NLPCC-2021 Shared Task on AutoIE2: Sub-Event Identification

Leaderboard with Few Sample

Rank	TeamName	Organization	Acc-score
1	HUMAN	NLPCC	86.33
2	BIT-Event	Beijing Institute of Technology	79.13
3	happy	Northeastern University	77.98
4	Real	Waseda University	77.40
5	Alphonse	Harbin Institute of Technology, Shenzhen	76.22
6	ZM	CUG	76.01
7	The Brainiacs	中国人民大学	75.00
8	guagua	Tianjin University	74.95
9	JHX	China University of Geosciences (Beijing)	74.91
10	CC	Renmin University	74.88
11	CUGB1012	China University of Geosciences	74.65
12	ZZN	中国地质大学	74.53
13	52wtq	NanChang Hangkong University	74.25
14	buaa_iip	Beihang University	73.28
15	IE_X	北京理工大学	57.15
16	BaselineSystem	NLPCC	70.52

Leaderboard with Data Selection

Rank	TeamName	Organization	Acc-score
1	HUMAN	NLPCC	86.33
2	BIT-Event	Beijing Institute of Technology	79.10
3	happy	Northeastern University	76.50
4	guagua	Tianjin University	76.08
5	Alphonse	Harbin Institute of Technology, Shenzhen	76.05
6	CC	Renmin University	74.72
7	The Brainiacs	中国人民大学	74.42
8	CUGB1012	China University of Geosciences	74.35
9	52wtq	NanChang Hangkong University	73.73
10	JHX	China University of Geosciences (Beijing)	73.68
11	Real	Waseda University	73.38
12	buaa_iip	Beihang University	73.18
13	IE_X	北京理工大学	67.22
14	BaselineSystem	NLPCC	70.85

Overall Leaderboard

Rank	TeamName	Organization	Acc-score
1	HUMAN	NLPCC	86.33
2	BIT-Event	Beijing Institute of Technology	79.12
3	happy	Northeastern University	77.24
4	Alphonse	Harbin Institute of Technology, Shenzhen	76.14
5	guagua	Tianjin University	75.52
6	Real	Waseda University	75.39
7	CC	Renmin University	74.80
8	The Brainiacs	中国人民大学	74.71
9	CUGB1012	China University of Geosciences	74.50
10	JHX	China University of Geosciences (Beijing)	74.30
11	52wtq	NanChang Hangkong University	73.99
12	ZM	CUG	73.43
13	buaa_iip	Beihang University	73.23
14	ZZN	中国地质大学	72.69
15	IE_X	北京理工大学	62.19
16	BaselineSystem	NLPCC	70.69

Background

Sub-events identification is a very fundamental problem in the field of information extraction, especially in emergency situations (e.g., terrorist attacks). It is challenging for two reasons:

data confusing and imbalance. Events usually evolve rapidly and successive sub-events occur. Only a few target sub-events data need to be identifid from the large volume of events related data.
low resource. Usually only a limited amount of labelled seed data is given for learning and more annotating datasets are expensive and time consuming.
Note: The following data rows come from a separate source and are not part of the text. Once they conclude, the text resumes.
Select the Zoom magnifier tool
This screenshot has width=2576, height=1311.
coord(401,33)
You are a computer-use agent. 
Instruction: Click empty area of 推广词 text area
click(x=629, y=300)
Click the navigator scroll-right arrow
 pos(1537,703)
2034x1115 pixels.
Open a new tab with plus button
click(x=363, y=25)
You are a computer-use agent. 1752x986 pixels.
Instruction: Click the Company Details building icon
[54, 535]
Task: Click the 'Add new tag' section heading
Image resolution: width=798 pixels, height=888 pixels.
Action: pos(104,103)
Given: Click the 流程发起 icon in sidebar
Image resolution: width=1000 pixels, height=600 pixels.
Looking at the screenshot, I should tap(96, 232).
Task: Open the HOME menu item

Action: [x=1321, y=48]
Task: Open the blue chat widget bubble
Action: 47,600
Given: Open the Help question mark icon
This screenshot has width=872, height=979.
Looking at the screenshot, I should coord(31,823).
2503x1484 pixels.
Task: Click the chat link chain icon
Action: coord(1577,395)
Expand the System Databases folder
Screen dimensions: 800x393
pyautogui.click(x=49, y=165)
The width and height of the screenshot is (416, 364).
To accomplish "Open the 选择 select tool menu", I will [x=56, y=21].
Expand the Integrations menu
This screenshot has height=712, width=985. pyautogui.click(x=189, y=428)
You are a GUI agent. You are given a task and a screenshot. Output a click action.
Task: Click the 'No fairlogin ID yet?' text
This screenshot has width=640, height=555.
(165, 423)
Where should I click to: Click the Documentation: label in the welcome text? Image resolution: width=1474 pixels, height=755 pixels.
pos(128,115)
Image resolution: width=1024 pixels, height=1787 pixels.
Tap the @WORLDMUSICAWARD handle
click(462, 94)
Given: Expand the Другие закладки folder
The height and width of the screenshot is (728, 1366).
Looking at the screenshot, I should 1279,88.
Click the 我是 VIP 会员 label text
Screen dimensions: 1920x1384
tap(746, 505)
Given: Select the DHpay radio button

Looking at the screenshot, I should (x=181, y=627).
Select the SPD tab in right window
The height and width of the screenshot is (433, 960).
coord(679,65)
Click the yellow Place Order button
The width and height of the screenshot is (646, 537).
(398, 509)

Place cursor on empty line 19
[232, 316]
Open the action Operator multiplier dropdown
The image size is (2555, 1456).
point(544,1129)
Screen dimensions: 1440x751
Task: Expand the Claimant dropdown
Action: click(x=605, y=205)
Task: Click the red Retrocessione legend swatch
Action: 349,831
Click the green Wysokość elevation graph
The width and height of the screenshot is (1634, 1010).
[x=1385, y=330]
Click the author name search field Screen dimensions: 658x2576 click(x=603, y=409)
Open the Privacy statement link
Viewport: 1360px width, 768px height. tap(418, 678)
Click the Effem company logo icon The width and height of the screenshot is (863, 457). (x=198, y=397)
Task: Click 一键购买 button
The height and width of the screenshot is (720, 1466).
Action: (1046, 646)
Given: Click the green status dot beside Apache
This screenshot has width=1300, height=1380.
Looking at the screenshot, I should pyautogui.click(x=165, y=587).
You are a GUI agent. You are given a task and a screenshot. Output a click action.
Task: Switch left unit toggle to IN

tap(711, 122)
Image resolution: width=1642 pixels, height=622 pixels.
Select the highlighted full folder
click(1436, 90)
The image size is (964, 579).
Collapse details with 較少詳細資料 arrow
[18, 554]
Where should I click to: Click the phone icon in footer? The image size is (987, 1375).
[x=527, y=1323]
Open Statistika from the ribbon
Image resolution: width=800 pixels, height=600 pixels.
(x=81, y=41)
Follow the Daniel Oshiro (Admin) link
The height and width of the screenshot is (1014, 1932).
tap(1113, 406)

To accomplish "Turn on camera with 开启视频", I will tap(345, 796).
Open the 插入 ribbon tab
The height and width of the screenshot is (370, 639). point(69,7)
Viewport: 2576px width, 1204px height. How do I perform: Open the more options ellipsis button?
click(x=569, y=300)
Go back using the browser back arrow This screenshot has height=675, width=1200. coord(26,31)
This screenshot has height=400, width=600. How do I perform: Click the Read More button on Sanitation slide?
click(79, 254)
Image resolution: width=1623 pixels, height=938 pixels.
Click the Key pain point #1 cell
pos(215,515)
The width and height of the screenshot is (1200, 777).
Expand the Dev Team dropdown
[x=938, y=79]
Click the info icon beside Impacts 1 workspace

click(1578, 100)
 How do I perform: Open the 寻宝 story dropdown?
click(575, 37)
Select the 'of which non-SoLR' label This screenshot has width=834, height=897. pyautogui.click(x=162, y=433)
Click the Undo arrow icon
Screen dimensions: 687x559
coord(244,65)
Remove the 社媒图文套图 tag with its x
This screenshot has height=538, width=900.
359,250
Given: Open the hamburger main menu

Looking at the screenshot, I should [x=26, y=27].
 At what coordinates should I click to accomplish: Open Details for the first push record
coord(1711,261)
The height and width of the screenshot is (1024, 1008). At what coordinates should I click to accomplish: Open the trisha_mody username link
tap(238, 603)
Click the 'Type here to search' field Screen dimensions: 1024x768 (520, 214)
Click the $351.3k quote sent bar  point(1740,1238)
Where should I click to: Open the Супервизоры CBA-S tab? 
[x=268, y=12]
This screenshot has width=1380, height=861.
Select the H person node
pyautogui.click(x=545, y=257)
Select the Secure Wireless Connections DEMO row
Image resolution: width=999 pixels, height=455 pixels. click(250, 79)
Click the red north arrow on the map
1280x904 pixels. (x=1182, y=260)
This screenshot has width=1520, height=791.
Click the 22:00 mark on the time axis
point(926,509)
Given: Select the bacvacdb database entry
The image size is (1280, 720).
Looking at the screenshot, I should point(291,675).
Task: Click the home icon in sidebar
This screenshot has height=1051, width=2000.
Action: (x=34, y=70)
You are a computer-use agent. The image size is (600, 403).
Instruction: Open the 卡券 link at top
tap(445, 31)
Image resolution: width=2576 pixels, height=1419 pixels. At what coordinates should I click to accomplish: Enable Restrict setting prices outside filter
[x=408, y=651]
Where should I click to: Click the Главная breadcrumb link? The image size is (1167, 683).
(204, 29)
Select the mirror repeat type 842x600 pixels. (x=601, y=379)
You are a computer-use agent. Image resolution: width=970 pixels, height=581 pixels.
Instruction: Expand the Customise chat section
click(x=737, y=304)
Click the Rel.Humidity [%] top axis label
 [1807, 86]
However, the existing works cannot fully meet the requirements, and thus better few shot learning and data selection models for sub-event identification are crucial.

Task

The goal of this task is to build an IE system (Information Extraction system) that can quickly adapt to a new occurring sub-event. Specifically, there are two settings of this task:

Given a large number of event-related corpus and a few labelled seed data, the task aims to build an IE system which may identify the target sub-events.
Besides the machine learning model designing, annotating data selected from the unlabeled corpus is also allowed, but the size of the labelled data from the unlabeled corpus is fixed. How to select the best data to annotate and supply training dataset is also an important step in this task.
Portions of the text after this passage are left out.